3. The system for monitoring flight risks of business machines based on cross-machine type SOPs standardization according to claim 1, is characterized in that: the official machine models comprise BD-700, G500 or G6000, F8X, F900FDR512WPS, G280, G450512WPS and G650 models; the storage and output module is internally provided with a MySQL local database, and is indexed and stored in a four-level architecture according to the type of the official business machine, the flight stage, the monitoring project and the event level.

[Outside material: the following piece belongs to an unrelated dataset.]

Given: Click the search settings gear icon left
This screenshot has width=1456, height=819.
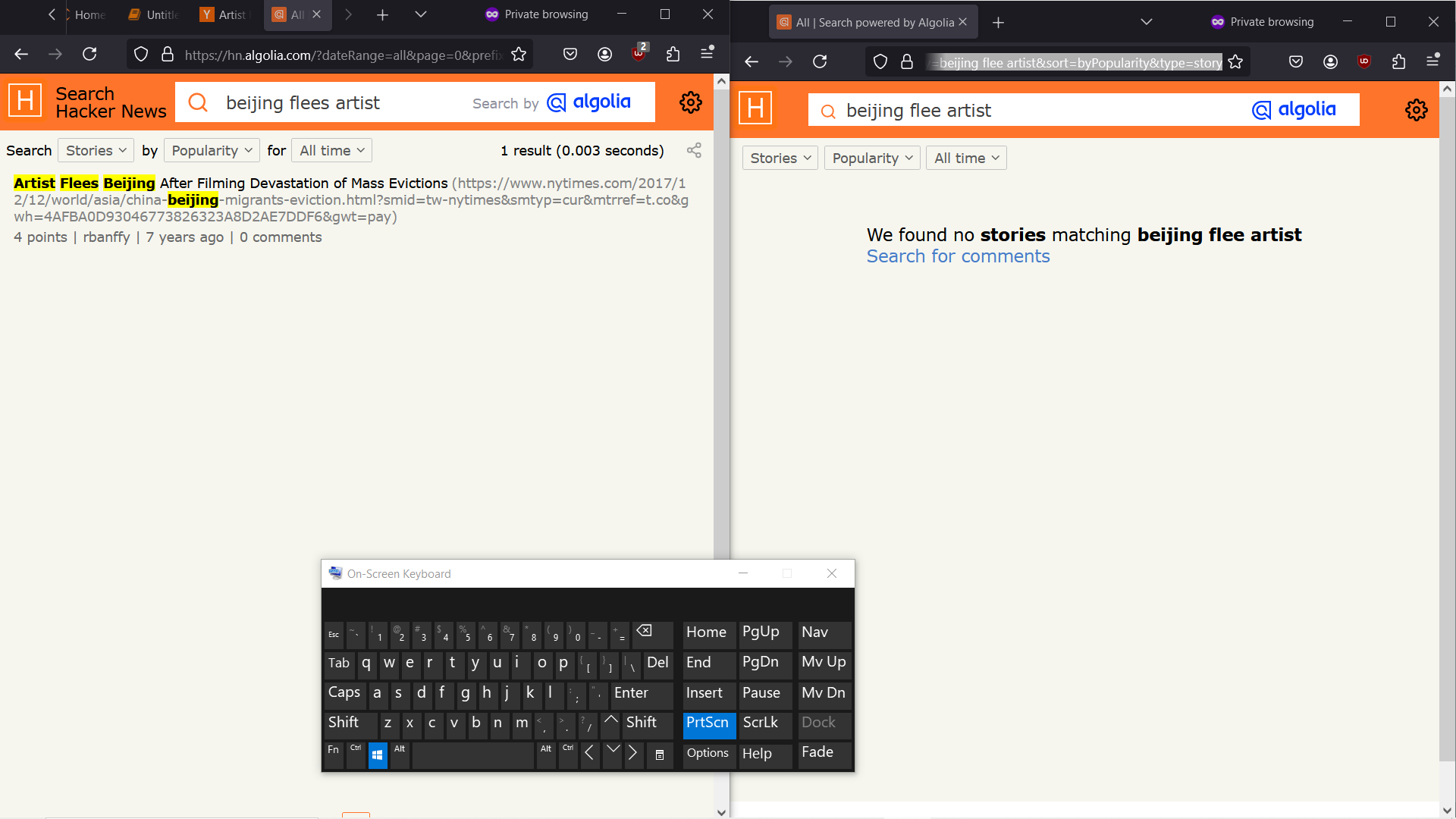Looking at the screenshot, I should pos(689,102).
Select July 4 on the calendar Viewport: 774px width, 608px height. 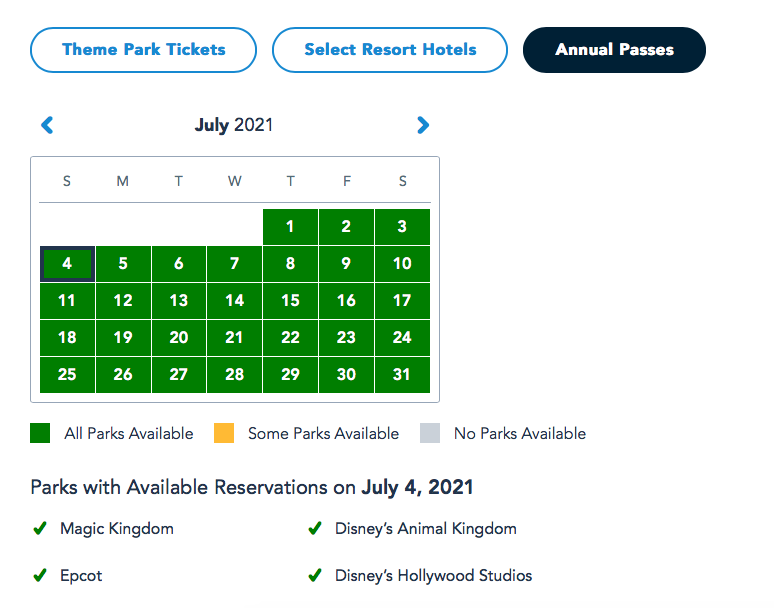pyautogui.click(x=67, y=264)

4. The system for monitoring flight risk of the standardized official aircraft based on cross-model SOPs as claimed in claim 1, wherein: the flight phases in the FOQA standard database include slide-out, takeoff, initial climb, cruise, descent, approach, final approach, landing, and slide-in.

5. The system for monitoring flight risk of the standardized official aircraft based on cross-model SOPs as claimed in claim 1, wherein: the event level of the FOQA standard database is divided into a first level, a second level and a third level according to the deviation degree in sequence, wherein the event level is the third level, and the deviation degree is the largest.

6. The system for monitoring flight risks of business machines based on cross-machine type SOPs standardization according to claim 1, is characterized in that: and step B, setting an SOPs operation standard acquisition module, wherein the SOPs operation standard acquisition module correspondingly acquires data according to the type of the official machine and stores the data in a three-level architecture index according to the flight stage, the operation item and the standard data.